Phosphorous is an essential nutrient for plants and animals but is naturally only found in small amounts in the environment and is one of the limiting factors in plant growth. It plays a major role in cell development and is a component of DNA, RNA, lipids and ATP. It is present in many chemical forms, including as dissolved inorganic phosphate (orthophosphate) and organic phosphate and is cycled through water, sediments, biota and rocks as part of the phosphorous cycle[1]. Phosphorous is also common in agricultural fertilisers, and organic waste.

Green algae on Kirke River, Aurukun. Photo by Gary Cranitch © Queensland Museum

Quick facts

Many plant crops
need more phosphorus than is dissolved in the soil to grow optimally[2].

Naturally, phosphorous is stored in rocks and and over time, the rocks break down as part of the rock cycle and release phosphate ions and other minerals as inorganic phosphate in soils and water[2].

Terrestrial plants take up the inorganic phosphate from the soil and aquatic plants take it out of the water column. The plants are then eaten by animals. Once in the plant or animal, the phosphate is incorporated into organic molecules (organophosphates). When the plant or animal dies, it decays, and the organic phosphate is returned to the soil.

In the soil, or sediment, some bacteria break down organic matter to inorganic forms of phosphorus which can be made available to plants through a process called phosphate mineralisation. Phosphorus in soil can end up in waterways and eventually oceans. Once there, it can be incorporated into sediments over time[2].

Most phosphorus is locked up in sediments and rocks, and is not available for plants to use. The availability of phosphorus in soil to plants depends on several pathways:

  • Although some bacteria make phosphate available by mineralisation, the contribution of this is small. Many bacteria convert plant-available phosphate into organic forms that are not available to plants.
  • Adsorption: Inorganic phosphorus can be chemically bound (adsorbed) to soil particles, making it unavailable to plants. Desorption is the release of adsorbed phosphorus from its bound state into soil solution.
  • pH: Inorganic phosphorus needs to be soluble to be taken up by plants. This depends on the acidity (pH) of the soil. If soils are less than pH 4 or greater than pH 8, the phosphorus is less available to plants.
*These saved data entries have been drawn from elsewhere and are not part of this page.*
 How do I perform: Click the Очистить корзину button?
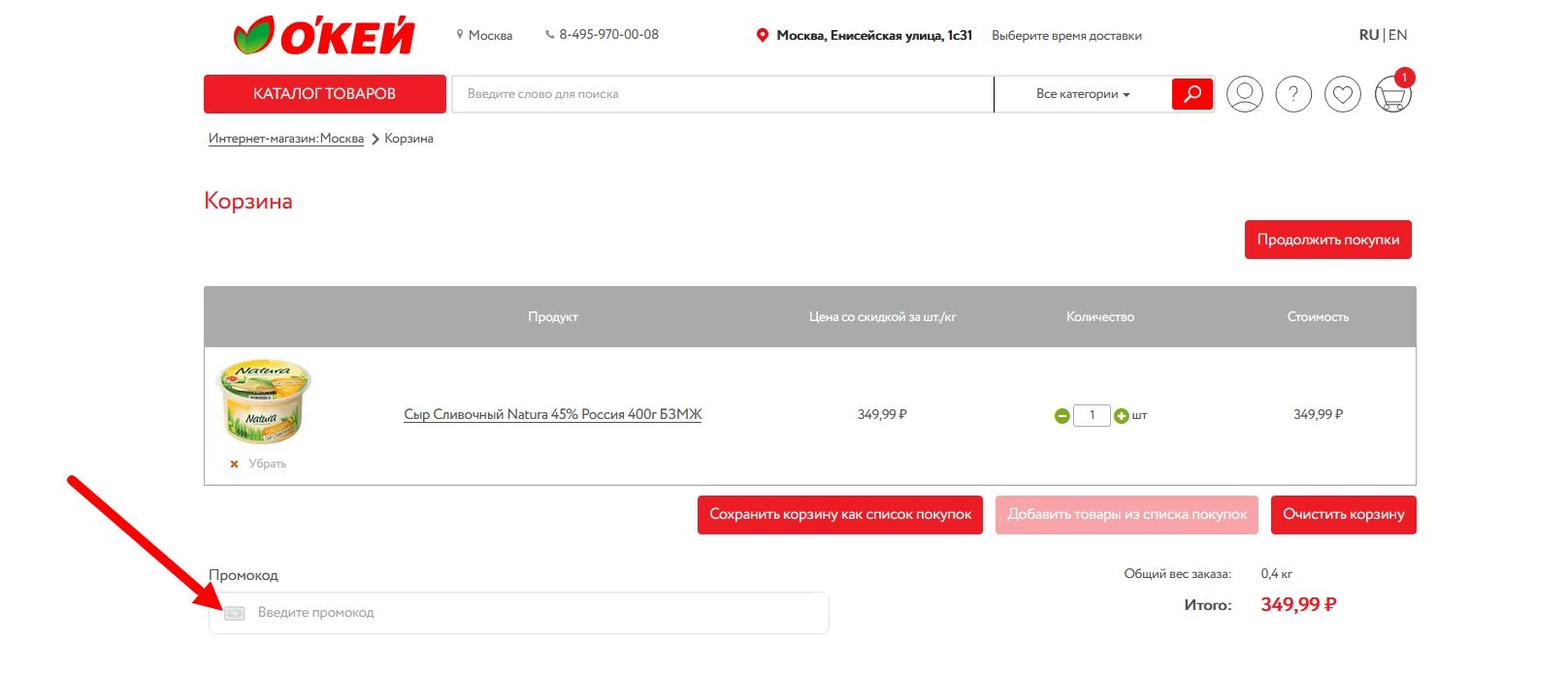1343,515
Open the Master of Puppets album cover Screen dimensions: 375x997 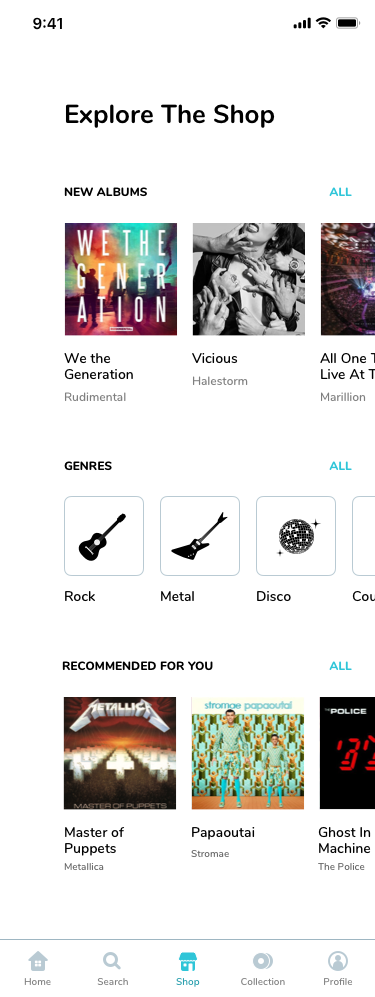pos(120,753)
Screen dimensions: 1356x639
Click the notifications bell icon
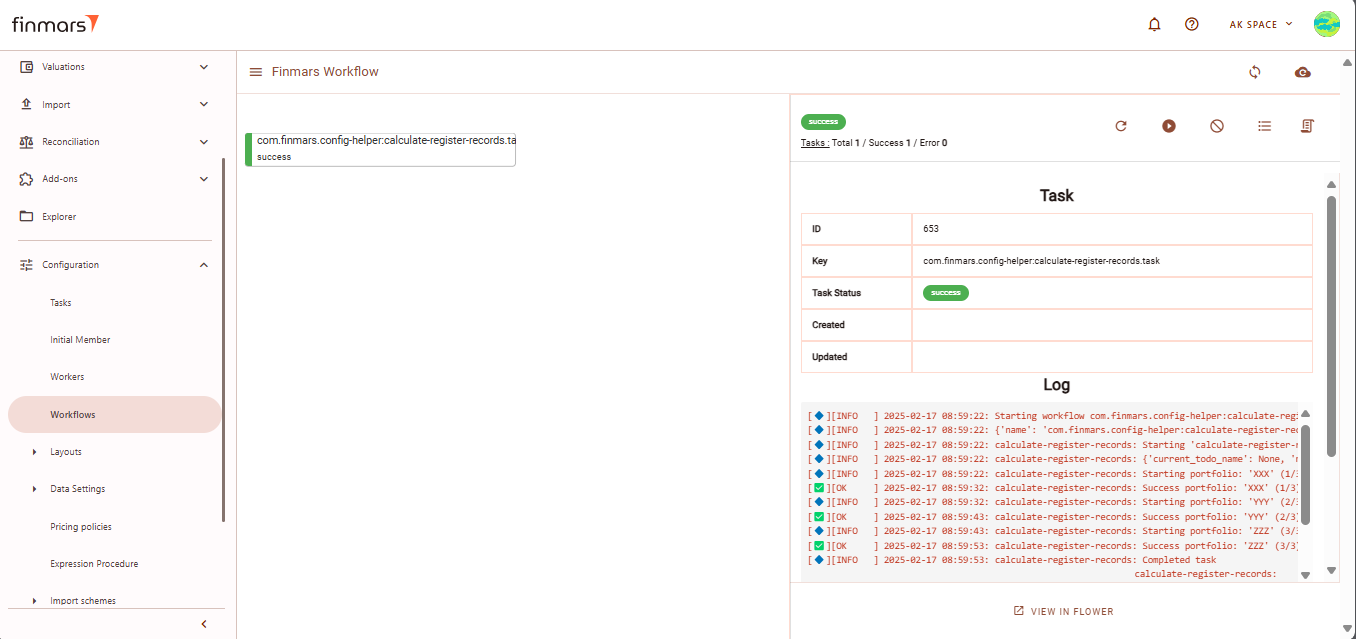point(1154,25)
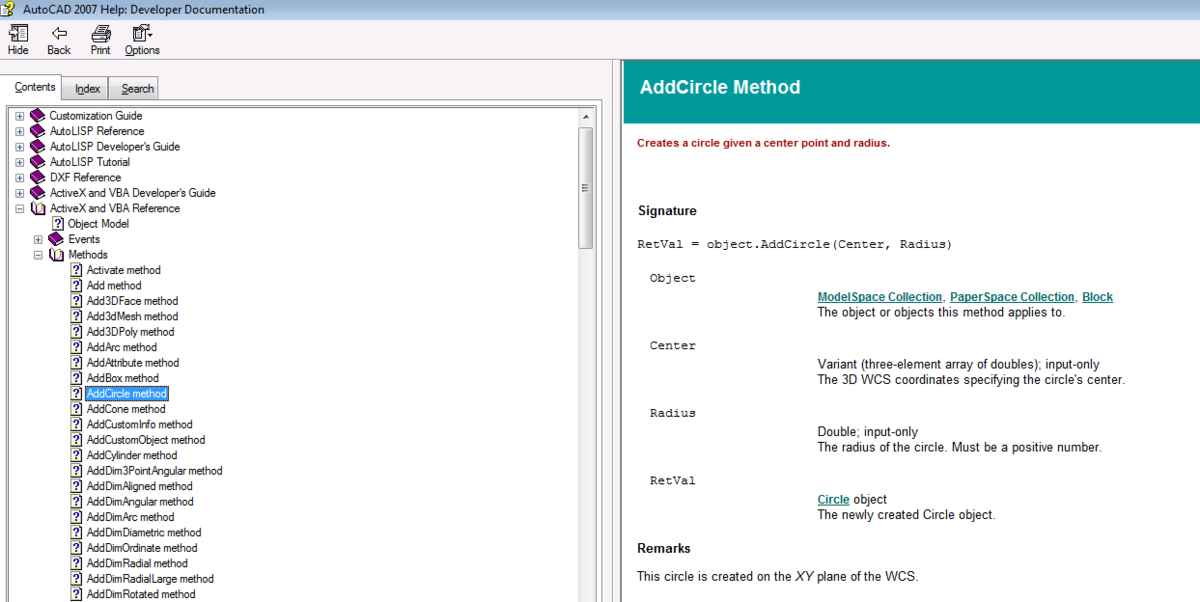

Many plants need more phosphorus than is available in the soil to grow optimally. In agricultural systems, crops are usually harvested and removed – leaving no decaying vegetation to replace phosphorus. Therefore, farmers add the phosphorus fertilisers or effluent to replace the phosphorus taken up by plants[2].

As phosphorous is limited in natural systems, excess amount of the it can be harmful, as it can speed up primary production, leading to excessive weed growth and eutrophication of water in wetlands. Phosphorous can concentrate in wetlands as it adsorbs to the soil and sediments and can only be removed by plant growth and resuspension. Many wetland soils become “saturated” with phosphorous and the addition of more phosphorous to these soils results in the phosphorous moving through the system.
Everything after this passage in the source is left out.